▶ Task objective: What you return must match the records below exactly, apart from the omitted pictures.

▶ Provided records:
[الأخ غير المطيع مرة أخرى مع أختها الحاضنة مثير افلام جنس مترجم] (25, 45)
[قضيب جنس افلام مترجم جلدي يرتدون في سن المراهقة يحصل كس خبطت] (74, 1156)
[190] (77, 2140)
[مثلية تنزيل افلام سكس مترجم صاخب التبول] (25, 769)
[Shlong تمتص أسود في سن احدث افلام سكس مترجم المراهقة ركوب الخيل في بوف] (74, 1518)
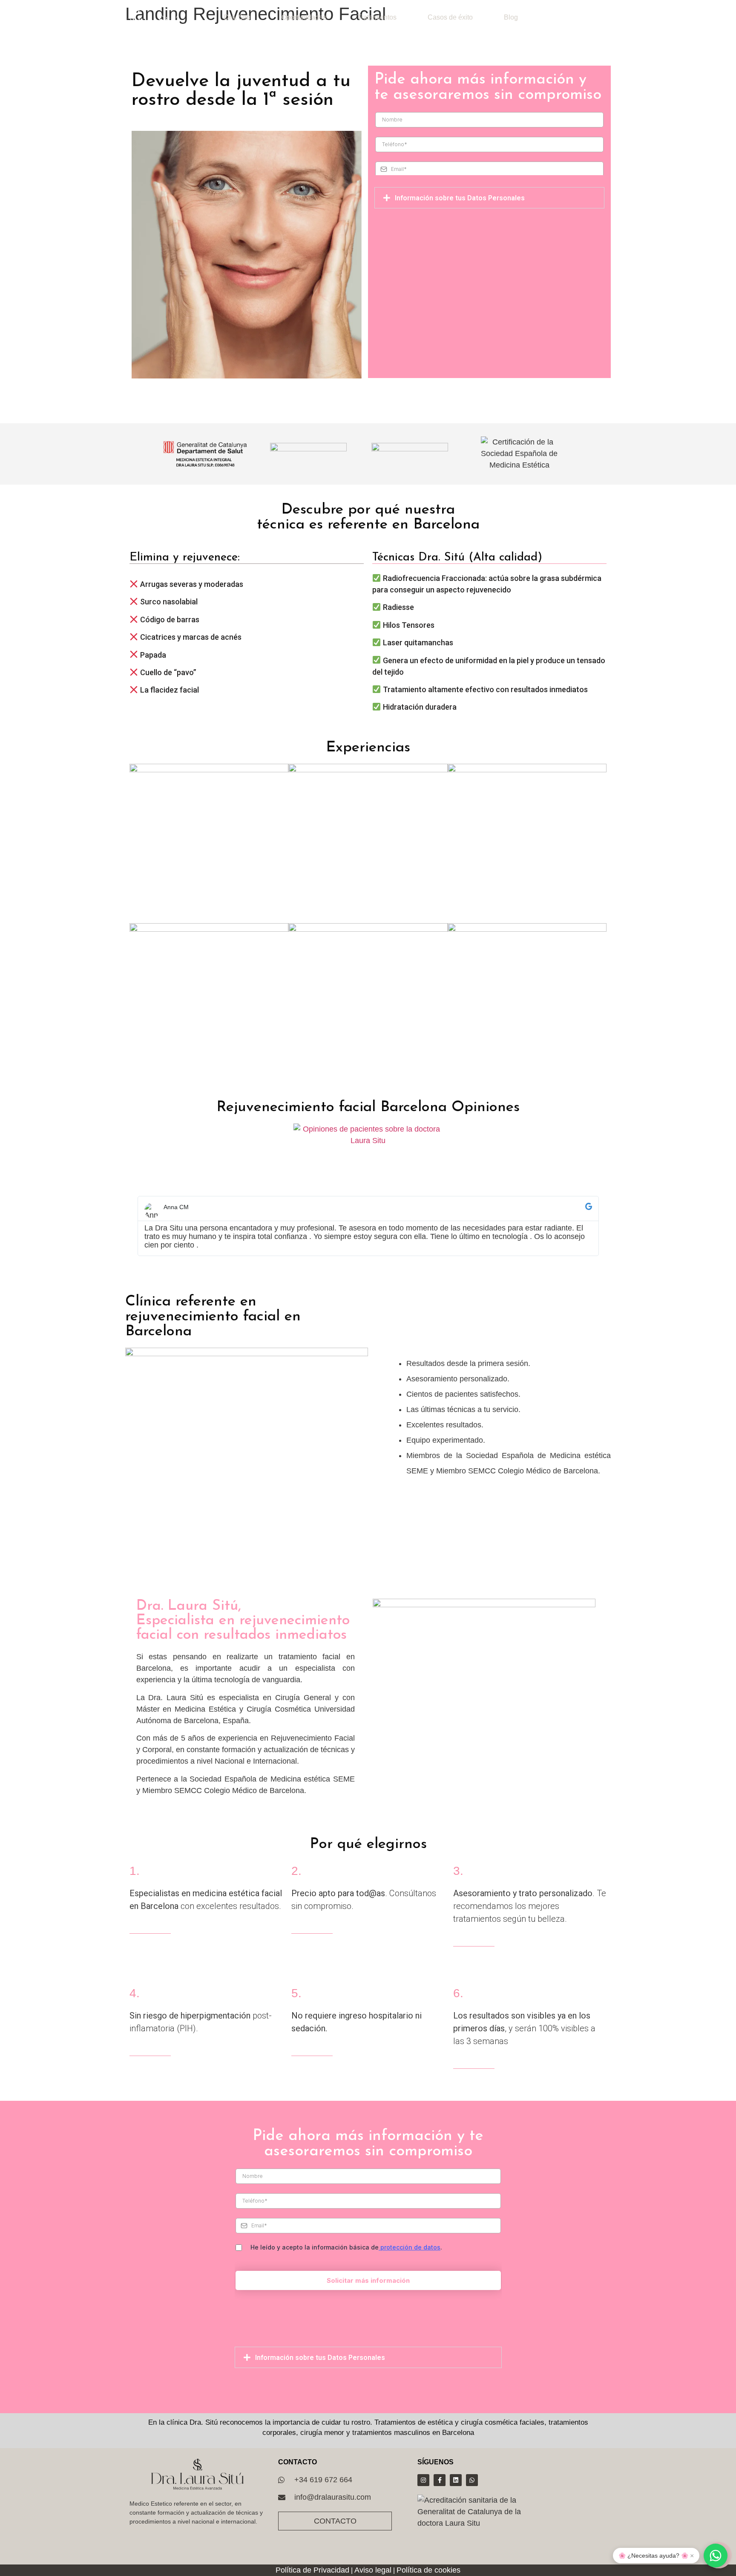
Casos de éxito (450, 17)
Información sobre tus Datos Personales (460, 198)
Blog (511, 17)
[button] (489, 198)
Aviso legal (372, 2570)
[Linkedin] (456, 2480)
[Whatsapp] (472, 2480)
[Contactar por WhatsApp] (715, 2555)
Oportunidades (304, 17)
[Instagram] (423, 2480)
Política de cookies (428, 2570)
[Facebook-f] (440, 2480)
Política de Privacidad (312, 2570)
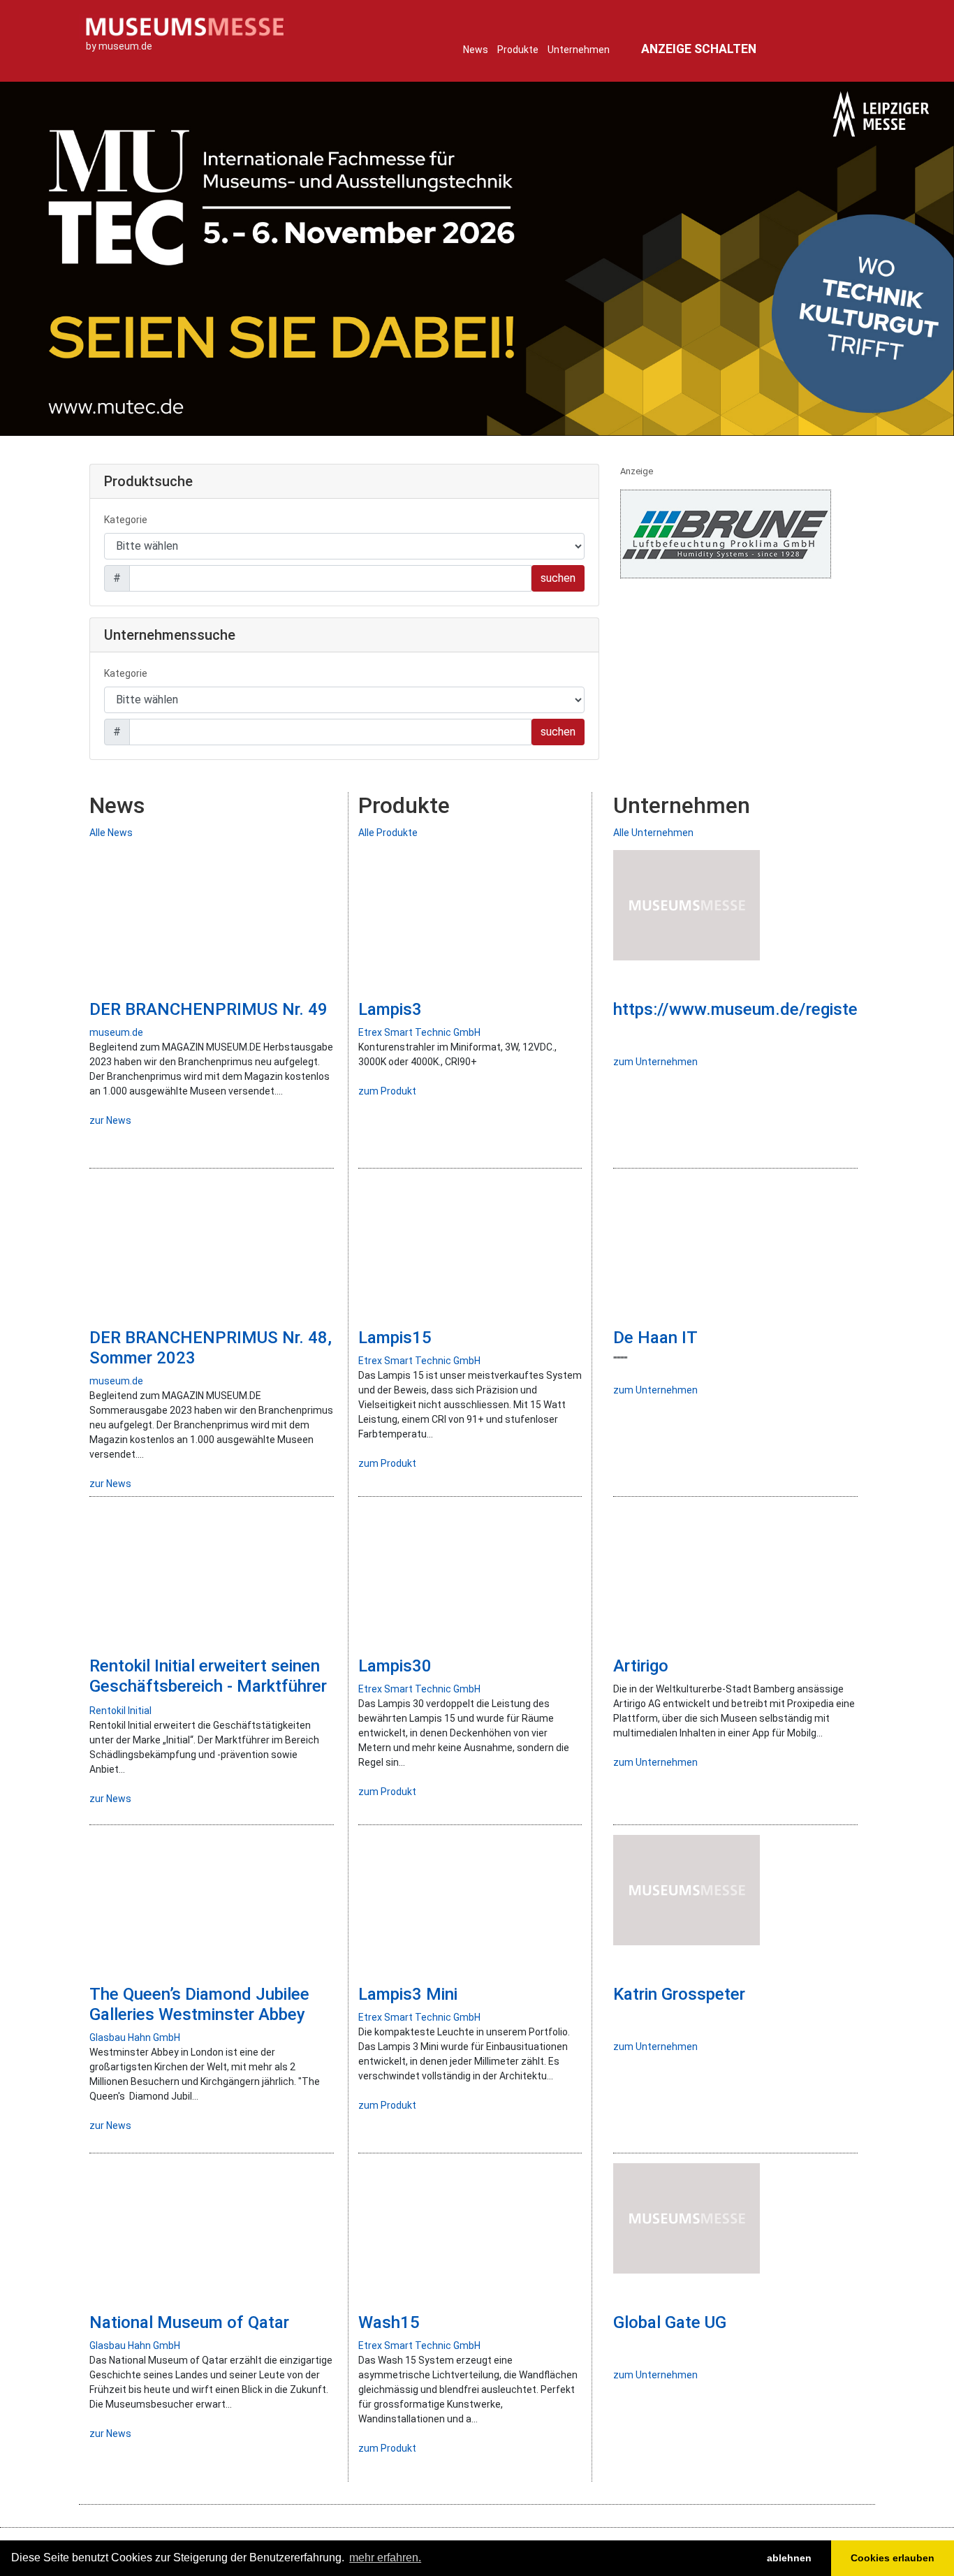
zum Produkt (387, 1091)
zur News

▶ Result of this exercise:
[الأخ غير المطيع مرة أخرى مع أختها الحاضنة مثير افلام جنس مترجم] (25, 45)
[قضيب جنس افلام مترجم جلدي يرتدون في سن المراهقة يحصل كس خبطت] (74, 1156)
[190] (77, 2140)
[مثلية تنزيل افلام سكس مترجم صاخب التبول] (25, 769)
[Shlong تمتص أسود في سن احدث افلام سكس مترجم المراهقة ركوب الخيل في بوف] (74, 1518)
Casos de éxito (450, 17)
Información sobre tus Datos Personales (460, 198)
Blog (511, 17)
[button] (489, 198)
Aviso legal (372, 2570)
[Linkedin] (456, 2480)
[Whatsapp] (472, 2480)
[Contactar por WhatsApp] (715, 2555)
Oportunidades (304, 17)
[Instagram] (423, 2480)
Política de cookies (428, 2570)
[Facebook-f] (440, 2480)
Política de Privacidad (312, 2570)
zum Produkt (387, 1091)
zur News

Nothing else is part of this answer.